1.8 KiB
1.8 KiB
LLM System: Caching & Cost Control (Starter Template)
Last Updated: 2025-12-12
Phase: Phase 0 (Planning)
Status: Draft — finalize in Phase 1
Owner: AI/LLM Lead + Backend Architect
References:
/docs/llm/prompting.md/docs/llm/evals.md
This document defines how to keep LLM usage reliable and within budget.
1. Goals
- Minimize cost while preserving quality.
- Keep latency predictable for user flows.
- Avoid repeated work (idempotency + caching).
2. Budgets & Limits
Define per tenant and per feature:
- monthly token/cost cap,
- per‑request max tokens,
- max retries/timeouts,
- concurrency limits.
3. Caching Layers
Pick what applies:
- Input normalization cache
- canonicalize inputs (trim, stable ordering) to increase hit rate.
- LLM response cache
- key:
(prompt_version, model, canonical_input_hash, retrieval_config_hash). - TTL depends on volatility of the task.
- key:
- Embeddings cache
- store embeddings for reusable texts/items.
- RAG retrieval cache
- cache top‑k doc IDs for stable queries.

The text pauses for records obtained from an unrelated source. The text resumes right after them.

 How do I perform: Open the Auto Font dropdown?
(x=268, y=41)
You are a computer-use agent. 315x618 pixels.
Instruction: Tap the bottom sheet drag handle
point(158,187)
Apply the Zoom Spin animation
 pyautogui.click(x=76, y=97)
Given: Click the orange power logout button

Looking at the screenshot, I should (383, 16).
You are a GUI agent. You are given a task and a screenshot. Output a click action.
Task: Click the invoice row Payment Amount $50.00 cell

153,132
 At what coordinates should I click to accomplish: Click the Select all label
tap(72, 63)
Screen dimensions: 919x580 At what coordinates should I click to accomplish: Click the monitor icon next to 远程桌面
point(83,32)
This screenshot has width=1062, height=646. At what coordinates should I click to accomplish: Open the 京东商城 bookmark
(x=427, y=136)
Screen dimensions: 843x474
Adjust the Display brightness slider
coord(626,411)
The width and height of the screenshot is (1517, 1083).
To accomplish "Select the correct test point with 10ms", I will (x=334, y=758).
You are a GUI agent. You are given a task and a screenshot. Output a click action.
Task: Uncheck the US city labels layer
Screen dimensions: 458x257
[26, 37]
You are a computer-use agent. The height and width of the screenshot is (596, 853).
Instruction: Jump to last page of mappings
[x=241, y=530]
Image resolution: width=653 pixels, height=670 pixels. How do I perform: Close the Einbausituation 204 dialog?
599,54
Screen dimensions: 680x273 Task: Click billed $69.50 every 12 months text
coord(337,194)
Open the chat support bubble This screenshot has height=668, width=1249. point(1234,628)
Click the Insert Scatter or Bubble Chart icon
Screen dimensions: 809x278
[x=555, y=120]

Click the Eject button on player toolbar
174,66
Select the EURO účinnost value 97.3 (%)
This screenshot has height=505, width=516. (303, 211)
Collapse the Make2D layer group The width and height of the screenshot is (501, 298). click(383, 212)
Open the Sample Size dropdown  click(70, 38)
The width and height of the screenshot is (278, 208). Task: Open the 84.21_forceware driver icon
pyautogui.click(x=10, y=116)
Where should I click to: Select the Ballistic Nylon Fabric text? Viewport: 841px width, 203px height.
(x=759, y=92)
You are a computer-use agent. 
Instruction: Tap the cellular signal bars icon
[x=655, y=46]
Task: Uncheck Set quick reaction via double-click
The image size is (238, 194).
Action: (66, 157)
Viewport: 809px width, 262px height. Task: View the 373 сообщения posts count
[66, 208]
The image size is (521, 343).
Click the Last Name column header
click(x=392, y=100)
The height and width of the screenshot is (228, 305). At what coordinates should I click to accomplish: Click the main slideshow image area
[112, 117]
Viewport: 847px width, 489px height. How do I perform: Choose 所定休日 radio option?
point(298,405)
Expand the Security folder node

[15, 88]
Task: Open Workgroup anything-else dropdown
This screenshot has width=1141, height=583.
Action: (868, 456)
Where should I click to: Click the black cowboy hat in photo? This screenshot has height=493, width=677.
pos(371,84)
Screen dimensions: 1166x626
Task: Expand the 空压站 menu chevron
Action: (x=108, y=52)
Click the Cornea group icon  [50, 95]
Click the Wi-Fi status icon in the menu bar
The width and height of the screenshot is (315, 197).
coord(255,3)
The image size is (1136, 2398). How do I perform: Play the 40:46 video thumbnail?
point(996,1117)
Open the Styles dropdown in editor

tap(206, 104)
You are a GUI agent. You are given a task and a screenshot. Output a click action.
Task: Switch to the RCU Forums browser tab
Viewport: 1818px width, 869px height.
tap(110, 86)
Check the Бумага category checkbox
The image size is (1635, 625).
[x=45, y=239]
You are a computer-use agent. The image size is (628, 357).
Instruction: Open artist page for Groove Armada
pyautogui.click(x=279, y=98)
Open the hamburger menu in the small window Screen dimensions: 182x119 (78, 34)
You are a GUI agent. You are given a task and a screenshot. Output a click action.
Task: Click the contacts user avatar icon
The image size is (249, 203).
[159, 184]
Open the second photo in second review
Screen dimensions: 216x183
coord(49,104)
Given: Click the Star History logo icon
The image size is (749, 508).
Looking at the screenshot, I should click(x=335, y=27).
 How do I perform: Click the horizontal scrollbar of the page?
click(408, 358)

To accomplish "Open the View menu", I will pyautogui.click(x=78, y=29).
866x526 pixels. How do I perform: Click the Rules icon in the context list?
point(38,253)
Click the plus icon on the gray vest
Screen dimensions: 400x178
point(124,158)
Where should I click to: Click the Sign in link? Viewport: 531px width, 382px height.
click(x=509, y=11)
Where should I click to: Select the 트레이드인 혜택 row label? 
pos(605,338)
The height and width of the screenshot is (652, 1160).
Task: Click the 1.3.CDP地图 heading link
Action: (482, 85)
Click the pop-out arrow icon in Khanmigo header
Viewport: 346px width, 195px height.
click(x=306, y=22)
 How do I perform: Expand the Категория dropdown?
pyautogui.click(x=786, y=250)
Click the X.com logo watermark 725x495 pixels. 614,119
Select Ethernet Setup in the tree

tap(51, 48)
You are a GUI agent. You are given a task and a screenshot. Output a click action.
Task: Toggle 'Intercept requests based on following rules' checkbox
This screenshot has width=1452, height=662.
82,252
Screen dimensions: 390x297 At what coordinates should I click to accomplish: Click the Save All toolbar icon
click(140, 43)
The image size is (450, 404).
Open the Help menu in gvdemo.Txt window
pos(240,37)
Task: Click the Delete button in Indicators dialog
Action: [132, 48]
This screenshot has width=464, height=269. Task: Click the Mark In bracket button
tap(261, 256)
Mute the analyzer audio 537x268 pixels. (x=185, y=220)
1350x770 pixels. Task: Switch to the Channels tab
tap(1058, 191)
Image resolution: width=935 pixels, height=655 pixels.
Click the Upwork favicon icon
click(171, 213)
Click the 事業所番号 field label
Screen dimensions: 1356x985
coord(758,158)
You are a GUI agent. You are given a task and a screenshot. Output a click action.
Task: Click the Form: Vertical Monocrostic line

Never cache raw PII; cache keys use hashes of redacted inputs.
4. Cost Controls
- Prefer cheaper models for low‑risk tasks; escalate to stronger models only when needed.
- Use staged pipelines (rules/heuristics/RAG) to reduce LLM calls.
- Batch non‑interactive jobs (classification, report gen).
- Track tokens in/out per request and per tenant.
5. Fallbacks
- On timeouts/errors: retry with backoff, then fallback to safe default or human review.
- On budget exhaustion: degrade gracefully (limited features, queue jobs, ask user).
6. Monitoring
- Dashboards for cost, latency, cache hit rate, retry rate.
- Alerts for spikes, anomaly tenants, or runaway loops.